The Trump Hush-Money Case Is A Righteous Opportunity, Not An Embarrassment
Alvin Bragg did the right thing; now it’s up to Democrats to capitalize on it
In the spirit of looking backwards, and not just forwards, as a political strategy, I want to point to a golden opportunity Democrats may soon have to remind the country why Donald Trump is beneath us all.
The Supreme Court’s decision last week to help Trump run out the clock on his federal January 6 criminal trial, and its subsequent Monday decision that the Constitution does not apply to Donald Trump, were both astonishingly craven. But liberal anger over these abuses of power obscures a bright spot. The court didn’t freeze all of Trump’s trials in place. By delaying one, it paved the way for Alvin Bragg, the Manhattan district attorney, to try Trump for fraud in the infamous hush-money case.
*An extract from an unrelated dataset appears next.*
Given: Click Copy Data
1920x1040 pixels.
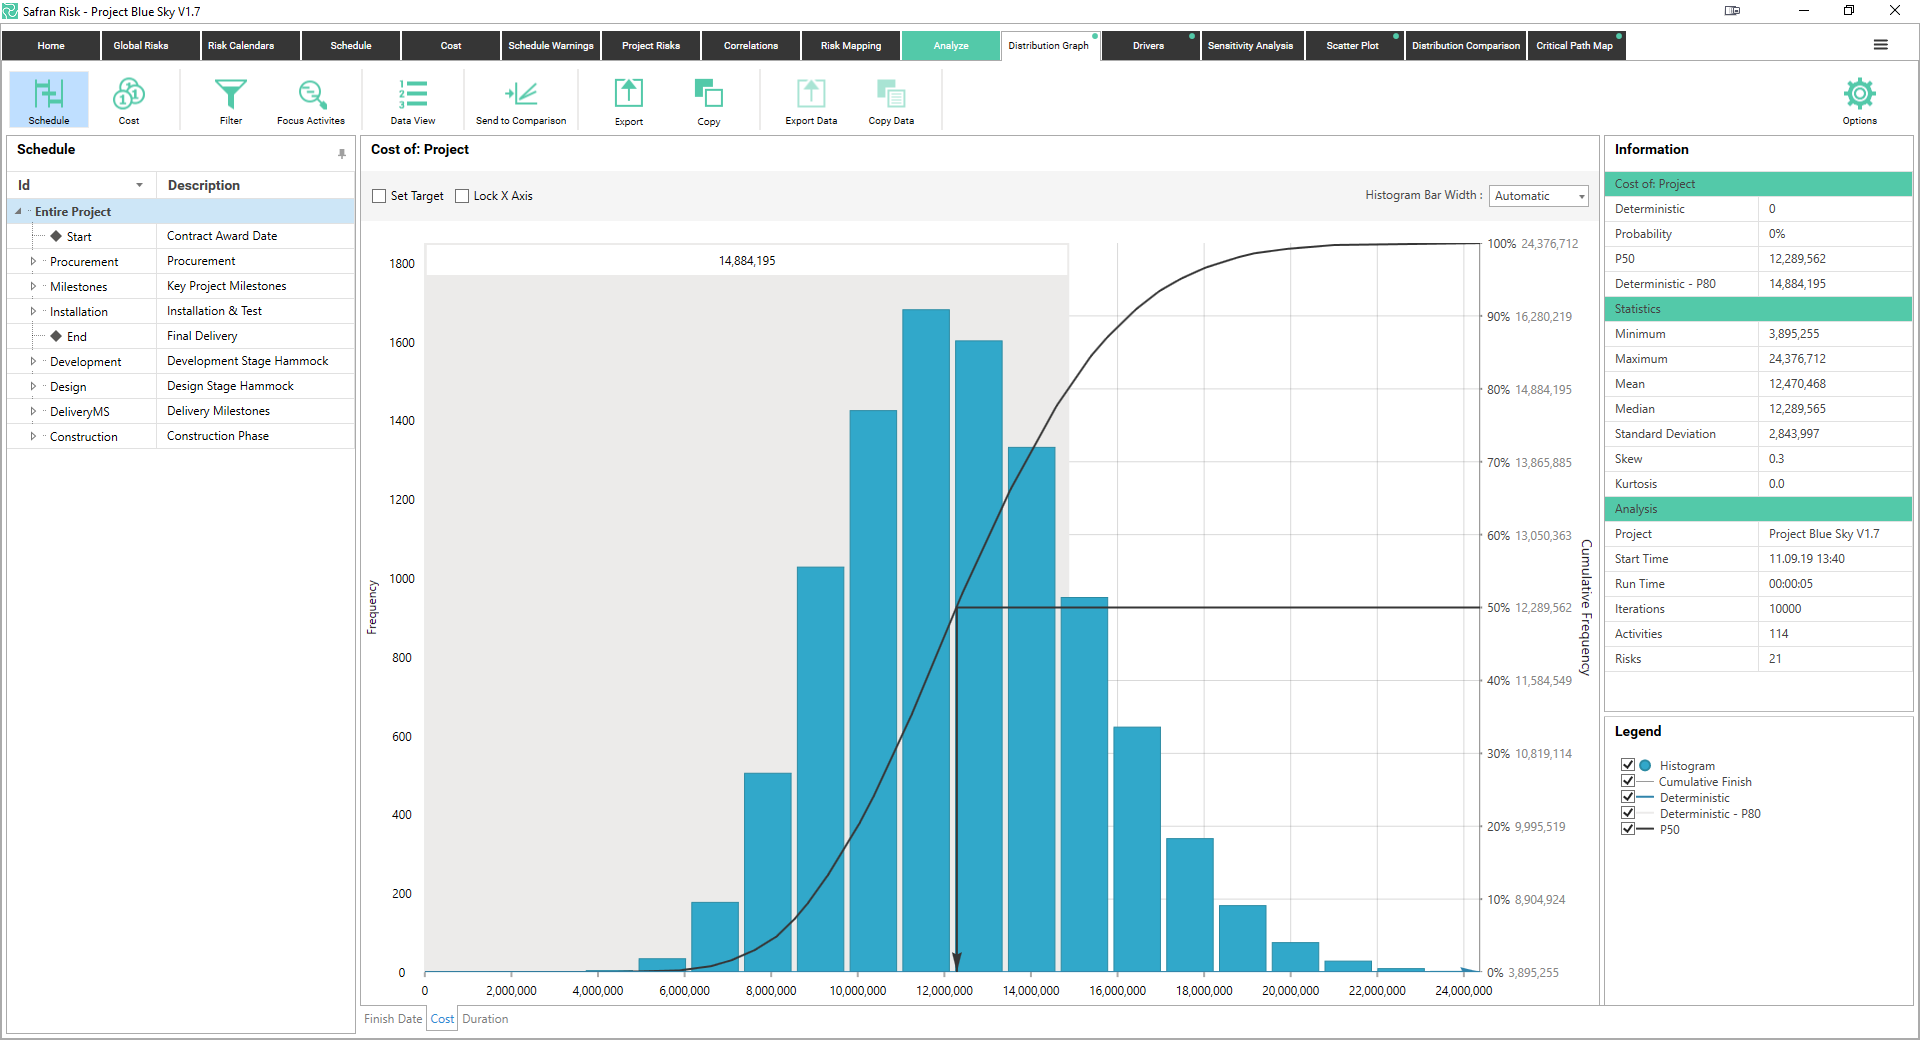Looking at the screenshot, I should 891,99.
The pattern of behavior that Bragg will present contains incredibly potent and damning information, but it can only be put to use if Democrats and liberals can get over their neurotic doubts about “looking backward” and their vain desire to seem reasonable.
Because if he’s convicted, he won’t just be a felon technically speaking for having falsified business records and evaded New York taxes. He will have been proven beyond reasonable doubt to have cheated his way into what became a disastrous presidency.